*** Opening of Records ***

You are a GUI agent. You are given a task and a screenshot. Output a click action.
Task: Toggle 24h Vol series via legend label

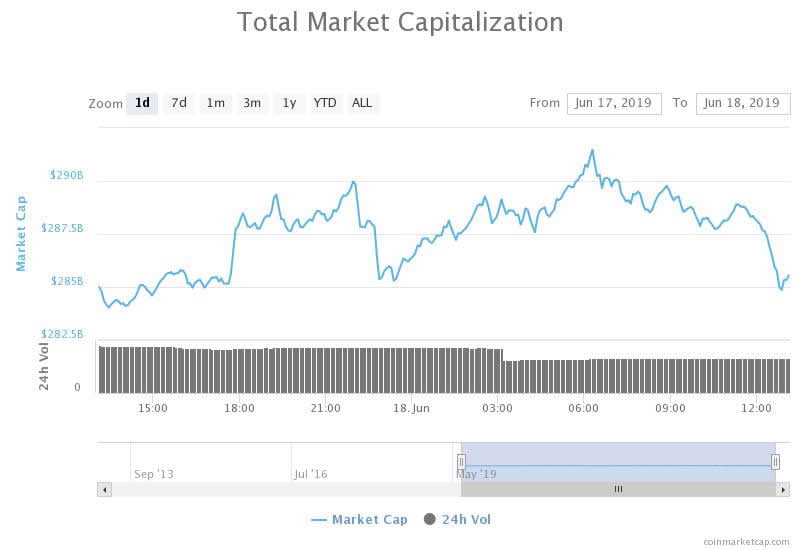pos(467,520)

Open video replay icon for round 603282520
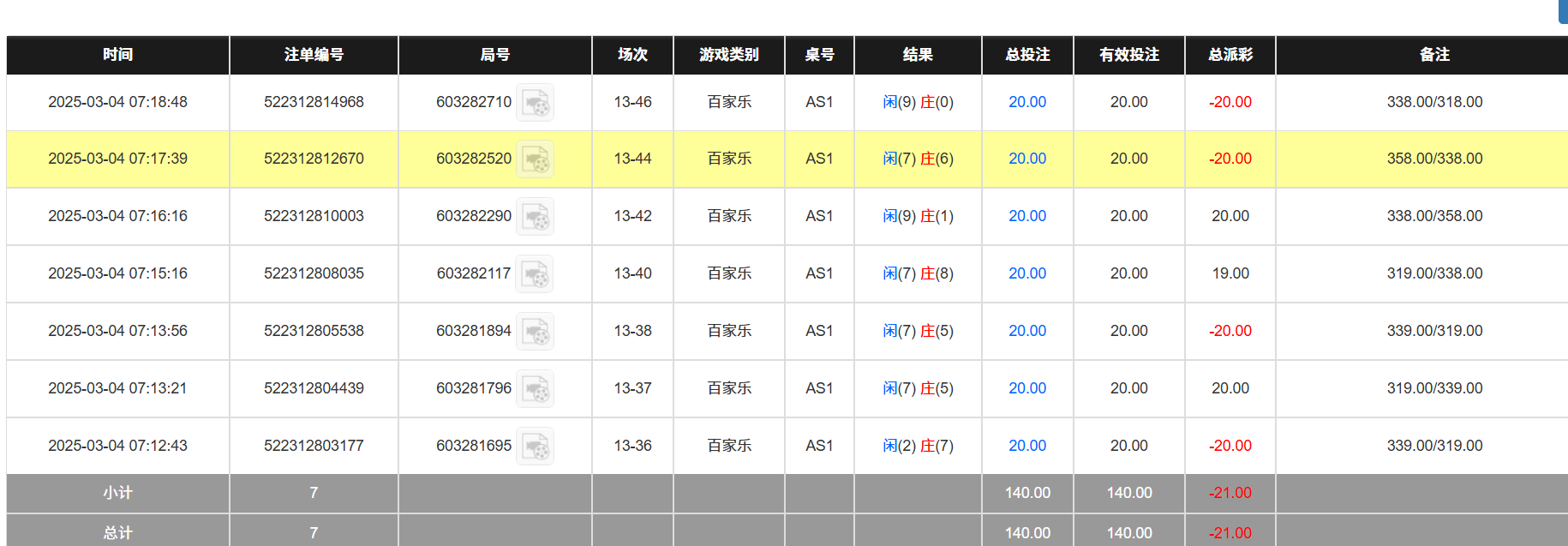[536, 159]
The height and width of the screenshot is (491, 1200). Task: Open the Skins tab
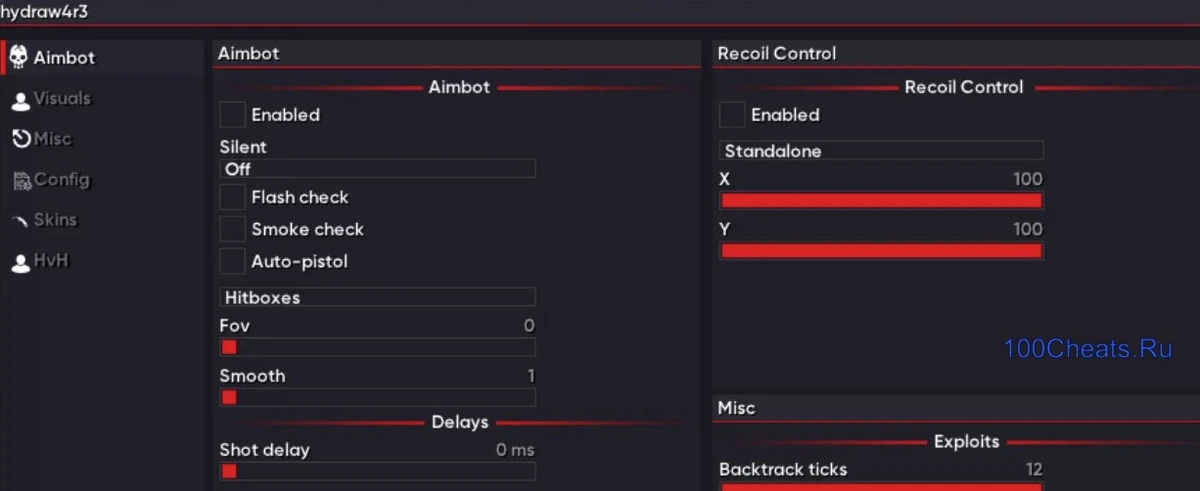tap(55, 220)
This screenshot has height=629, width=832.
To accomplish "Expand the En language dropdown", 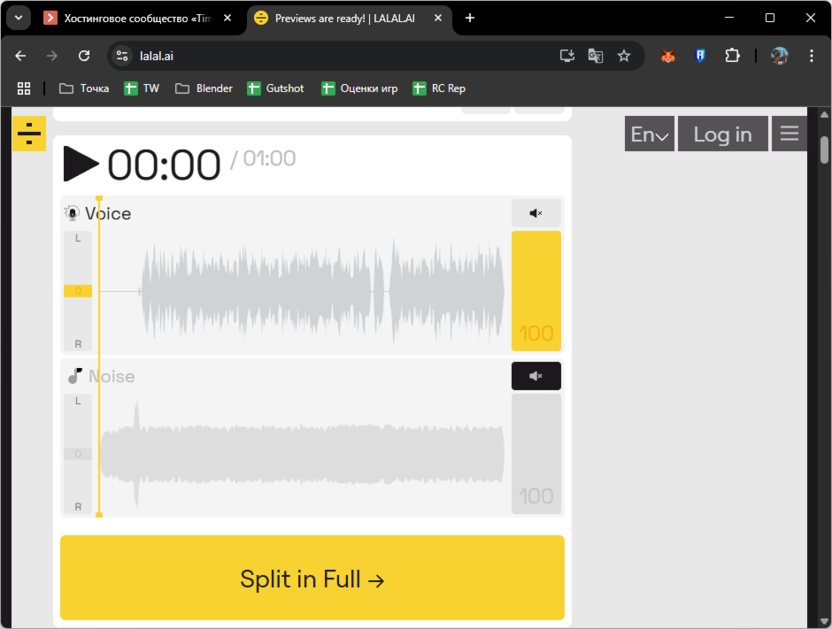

*** Close of Records ***

A faithful copy of the entries above is needed, one that contains no images.

You are a GUI agent. You are given a task and a screenshot. Output a click action.
Task: Toggle 24h Vol series via legend label

pos(467,520)

Open video replay icon for round 603282520
[536, 159]
The height and width of the screenshot is (491, 1200). Task: Open the Skins tab
tap(55, 220)
This screenshot has height=629, width=832.
To accomplish "Expand the En language dropdown", 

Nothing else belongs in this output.